Sunday, 8 August 2021

Henry of Blois


Today marks the 850th anniversary of the death in 1171 of Henry of Blois, Abbot of Glastonbury from 1126 and Bishop of Winchester from 1129.

Bishop Henry of Blois as depicted in the late fourteenth century Benefacors Book of St Albans Abbey

Image: Wikipedia

Born about 1096 this grandson of King William the Conqueror adopted Cluniac monasticism as his vocation and as a young man was rapidly promoted, directly or indirectly, by his uncle King Henry I to Glastonbury and Winchester. When his brother King Stephen took the throne he was to play a significant part in the ensuing wars, being a ‘Kingmaker’ in his own day. An ambitious Papal Legate for a number of years he was also a great supporter of the abbey at Cluny.
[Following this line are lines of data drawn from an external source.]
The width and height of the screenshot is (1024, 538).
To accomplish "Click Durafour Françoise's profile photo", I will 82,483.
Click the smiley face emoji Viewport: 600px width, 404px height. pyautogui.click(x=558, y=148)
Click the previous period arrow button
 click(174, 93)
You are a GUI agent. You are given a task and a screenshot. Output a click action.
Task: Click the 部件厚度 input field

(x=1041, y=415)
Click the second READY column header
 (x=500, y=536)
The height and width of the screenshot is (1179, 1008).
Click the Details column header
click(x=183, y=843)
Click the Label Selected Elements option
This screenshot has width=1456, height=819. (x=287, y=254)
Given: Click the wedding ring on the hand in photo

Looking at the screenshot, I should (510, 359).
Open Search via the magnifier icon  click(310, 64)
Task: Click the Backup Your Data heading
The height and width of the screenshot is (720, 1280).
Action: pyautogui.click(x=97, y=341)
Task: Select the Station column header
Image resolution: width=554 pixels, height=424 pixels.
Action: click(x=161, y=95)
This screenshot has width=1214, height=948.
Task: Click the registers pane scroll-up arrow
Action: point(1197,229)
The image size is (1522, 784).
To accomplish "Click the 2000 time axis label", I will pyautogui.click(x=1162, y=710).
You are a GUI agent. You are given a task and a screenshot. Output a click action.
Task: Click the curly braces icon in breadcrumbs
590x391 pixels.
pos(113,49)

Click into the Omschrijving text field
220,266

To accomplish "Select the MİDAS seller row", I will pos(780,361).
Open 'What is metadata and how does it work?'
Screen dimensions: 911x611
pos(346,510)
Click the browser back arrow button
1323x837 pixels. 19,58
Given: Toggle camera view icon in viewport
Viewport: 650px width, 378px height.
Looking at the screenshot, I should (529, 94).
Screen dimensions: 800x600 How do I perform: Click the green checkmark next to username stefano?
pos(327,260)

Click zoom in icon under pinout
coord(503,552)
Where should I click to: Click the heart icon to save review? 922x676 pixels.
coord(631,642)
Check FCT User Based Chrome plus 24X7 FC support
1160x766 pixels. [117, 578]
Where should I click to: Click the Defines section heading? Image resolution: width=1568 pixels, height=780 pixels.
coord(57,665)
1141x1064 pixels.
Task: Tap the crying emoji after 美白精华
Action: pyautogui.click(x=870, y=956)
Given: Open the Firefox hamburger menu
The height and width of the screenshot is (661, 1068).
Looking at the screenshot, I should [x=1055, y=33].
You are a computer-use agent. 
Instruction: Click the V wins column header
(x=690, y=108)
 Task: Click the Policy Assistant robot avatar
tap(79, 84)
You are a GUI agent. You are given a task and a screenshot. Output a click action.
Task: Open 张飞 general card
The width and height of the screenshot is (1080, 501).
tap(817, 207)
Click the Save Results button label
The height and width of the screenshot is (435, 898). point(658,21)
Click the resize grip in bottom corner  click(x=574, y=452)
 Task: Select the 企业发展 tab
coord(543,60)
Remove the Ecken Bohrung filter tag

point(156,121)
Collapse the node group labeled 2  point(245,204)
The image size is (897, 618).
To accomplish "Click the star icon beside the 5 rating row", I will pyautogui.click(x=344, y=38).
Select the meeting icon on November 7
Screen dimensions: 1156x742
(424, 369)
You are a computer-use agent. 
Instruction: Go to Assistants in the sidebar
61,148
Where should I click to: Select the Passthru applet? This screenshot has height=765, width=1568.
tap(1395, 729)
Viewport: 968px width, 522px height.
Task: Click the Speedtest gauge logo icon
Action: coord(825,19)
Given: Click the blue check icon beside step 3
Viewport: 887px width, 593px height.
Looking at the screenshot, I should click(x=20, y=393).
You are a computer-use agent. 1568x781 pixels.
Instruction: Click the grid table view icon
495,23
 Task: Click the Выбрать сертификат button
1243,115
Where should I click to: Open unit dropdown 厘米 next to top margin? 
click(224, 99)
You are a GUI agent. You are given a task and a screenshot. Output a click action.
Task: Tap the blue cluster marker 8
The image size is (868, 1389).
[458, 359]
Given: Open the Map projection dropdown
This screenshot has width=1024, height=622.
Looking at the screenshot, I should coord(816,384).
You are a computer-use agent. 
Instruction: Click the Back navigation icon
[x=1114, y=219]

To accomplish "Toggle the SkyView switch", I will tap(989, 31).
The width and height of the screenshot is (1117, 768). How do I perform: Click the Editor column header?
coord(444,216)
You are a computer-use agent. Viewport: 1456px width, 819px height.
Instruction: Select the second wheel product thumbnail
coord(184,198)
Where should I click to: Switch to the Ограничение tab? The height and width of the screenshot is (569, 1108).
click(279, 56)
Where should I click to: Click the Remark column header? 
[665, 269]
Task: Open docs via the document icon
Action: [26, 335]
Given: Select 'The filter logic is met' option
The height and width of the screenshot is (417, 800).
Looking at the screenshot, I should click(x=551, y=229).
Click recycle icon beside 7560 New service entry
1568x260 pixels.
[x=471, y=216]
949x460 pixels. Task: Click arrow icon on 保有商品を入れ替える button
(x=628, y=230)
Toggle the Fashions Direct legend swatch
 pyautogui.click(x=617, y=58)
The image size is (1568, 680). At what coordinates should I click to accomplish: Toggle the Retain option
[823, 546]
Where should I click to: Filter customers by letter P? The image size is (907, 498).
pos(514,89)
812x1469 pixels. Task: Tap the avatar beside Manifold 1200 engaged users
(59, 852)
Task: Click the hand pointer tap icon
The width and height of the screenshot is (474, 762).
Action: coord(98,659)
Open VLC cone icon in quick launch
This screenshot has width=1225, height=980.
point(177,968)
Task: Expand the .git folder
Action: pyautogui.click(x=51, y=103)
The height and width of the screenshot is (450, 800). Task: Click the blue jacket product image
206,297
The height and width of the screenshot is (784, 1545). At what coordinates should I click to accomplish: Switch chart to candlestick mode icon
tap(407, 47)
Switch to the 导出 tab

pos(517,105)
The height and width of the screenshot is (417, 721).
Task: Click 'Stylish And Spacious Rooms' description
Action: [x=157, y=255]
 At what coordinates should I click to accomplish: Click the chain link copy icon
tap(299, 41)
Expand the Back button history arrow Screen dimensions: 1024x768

A munificent patron of learning and the visual arts, a collector of Classical sculpture whilst visiting Rome, and, as founder of St Cross Hospital, a benefactor whose philanthropy still flourishes in his see city.

The Wikipedia biography can be read at Henry of Blois

Two enamelled plaques of about 1150 that appear to be a gift from him are described and discussed at Henry Blois and the Meusan Plates or Mosan Plaques

It is perhaps surpring that it is only recently that he has once again attracted scholarly interest from historians. His long and well nigh unique career - perhaps the closest is that of another Bishop of Winchester, Cardinal Beaufort in the fifteenth century - links the age of the Investiture Contest and the great age of Cluny across to the era of Becket’s clash with King Henry II resulting in his martyrdom and the reaction of the Schoolmen to the issues involved. Few men of his era had such a range of contact with the leading figures of the age in both the Church and in public life. In an age when anything approaching national boundaries scarcely existed he was securely cosmopolitan, equally at home in the courts of his family at Blois, of King Henry I, the Papal Curia, the cloisters of Cluny and Winchester, or in the castles he built, and conversing with the artists he sponsored.